O corregedor disse que retirou o termo “promiscuidade” do voto escrito. “No curso da sessão de julgamento, constatei a possibilidade de que fosse objeto de compreensão imprecisa quanto ao significado, uma vez que nem todos podem atentar para os vários sentidos da palavra promiscuidade”.
“Também percebi que, por vezes, há quem conheça apenas o significado de conotação sexual”.
“No caso deste processo administrativo, nunca houve menção a relacionamento sexual, de sorte que sequer cogitei que, sem motivo lógico, o termo seria tomado no sentido de índole sexual”.
“Utilizei o termo no sentido de que a permanência dos presos no gabinete da magistrada constitui episódio de mistura entre o Juízo e os presos, tratamento diferenciado frente à acusação”.
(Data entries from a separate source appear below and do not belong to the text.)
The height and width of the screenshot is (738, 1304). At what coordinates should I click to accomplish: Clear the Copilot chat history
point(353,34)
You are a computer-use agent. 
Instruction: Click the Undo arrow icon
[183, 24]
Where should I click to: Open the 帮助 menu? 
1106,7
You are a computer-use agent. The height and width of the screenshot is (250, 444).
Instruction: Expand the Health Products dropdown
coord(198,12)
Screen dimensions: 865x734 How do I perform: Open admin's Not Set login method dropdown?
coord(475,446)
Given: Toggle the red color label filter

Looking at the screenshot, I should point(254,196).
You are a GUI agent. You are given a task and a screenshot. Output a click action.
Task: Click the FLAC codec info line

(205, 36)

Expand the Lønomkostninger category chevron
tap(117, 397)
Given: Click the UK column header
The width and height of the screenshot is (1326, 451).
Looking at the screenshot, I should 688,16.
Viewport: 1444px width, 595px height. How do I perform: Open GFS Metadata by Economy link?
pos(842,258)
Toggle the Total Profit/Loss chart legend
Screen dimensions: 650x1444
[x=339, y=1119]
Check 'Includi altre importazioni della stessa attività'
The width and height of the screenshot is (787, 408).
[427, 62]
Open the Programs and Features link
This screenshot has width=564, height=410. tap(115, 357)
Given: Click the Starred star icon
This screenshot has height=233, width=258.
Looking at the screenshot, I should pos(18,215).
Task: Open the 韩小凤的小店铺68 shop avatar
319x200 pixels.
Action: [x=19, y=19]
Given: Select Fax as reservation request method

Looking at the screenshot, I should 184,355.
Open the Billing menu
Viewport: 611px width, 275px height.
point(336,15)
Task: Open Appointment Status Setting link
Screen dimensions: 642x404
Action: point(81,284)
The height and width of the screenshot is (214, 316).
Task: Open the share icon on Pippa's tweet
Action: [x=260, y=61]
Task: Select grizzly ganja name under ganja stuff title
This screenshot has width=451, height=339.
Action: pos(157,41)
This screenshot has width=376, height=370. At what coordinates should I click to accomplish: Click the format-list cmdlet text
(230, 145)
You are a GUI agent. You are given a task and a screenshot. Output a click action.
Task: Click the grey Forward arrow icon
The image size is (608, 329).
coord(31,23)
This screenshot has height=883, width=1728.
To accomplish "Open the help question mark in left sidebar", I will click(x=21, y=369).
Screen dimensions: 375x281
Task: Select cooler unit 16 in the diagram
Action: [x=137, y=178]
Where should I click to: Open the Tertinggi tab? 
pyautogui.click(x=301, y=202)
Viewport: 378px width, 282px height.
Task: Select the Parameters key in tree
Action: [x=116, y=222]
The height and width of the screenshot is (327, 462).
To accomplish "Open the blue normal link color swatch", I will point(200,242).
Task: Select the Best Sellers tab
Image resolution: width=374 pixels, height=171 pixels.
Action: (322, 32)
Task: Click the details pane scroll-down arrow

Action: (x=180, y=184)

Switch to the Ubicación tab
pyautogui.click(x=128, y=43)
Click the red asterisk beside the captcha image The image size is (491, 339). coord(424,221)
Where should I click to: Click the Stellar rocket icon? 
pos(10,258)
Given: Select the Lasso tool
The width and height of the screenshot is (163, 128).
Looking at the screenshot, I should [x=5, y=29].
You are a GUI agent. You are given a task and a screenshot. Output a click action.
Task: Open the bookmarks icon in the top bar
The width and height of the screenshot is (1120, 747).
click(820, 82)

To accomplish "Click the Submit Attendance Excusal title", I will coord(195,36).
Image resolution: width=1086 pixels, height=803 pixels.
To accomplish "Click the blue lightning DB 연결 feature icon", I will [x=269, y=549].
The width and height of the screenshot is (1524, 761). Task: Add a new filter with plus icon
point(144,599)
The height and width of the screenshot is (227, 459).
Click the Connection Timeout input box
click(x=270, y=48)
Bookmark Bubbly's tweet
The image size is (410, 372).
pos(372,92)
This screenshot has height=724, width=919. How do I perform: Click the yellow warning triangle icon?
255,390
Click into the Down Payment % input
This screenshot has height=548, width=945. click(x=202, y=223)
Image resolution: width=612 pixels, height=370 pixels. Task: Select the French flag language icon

Pinheiro Franco votou contra o retorno da magistrada à comarca, “dada a possibilidade concreta de prejudicar a atividade jurisdicional que vier a exercer, em detrimento de todo o Poder Judiciário estadual”.
“Em nova localidade, porém, a magistrada poderá retomar atividades sem qualquer pecha e adotar comportamento mais responsável e sereno, cortês e prudente”, disse o corregedor.
Segundo ele, “o acórdão do Colendo Órgão Especial é coerente, íntegro e claro. Não há vício a ser sanado, portanto”.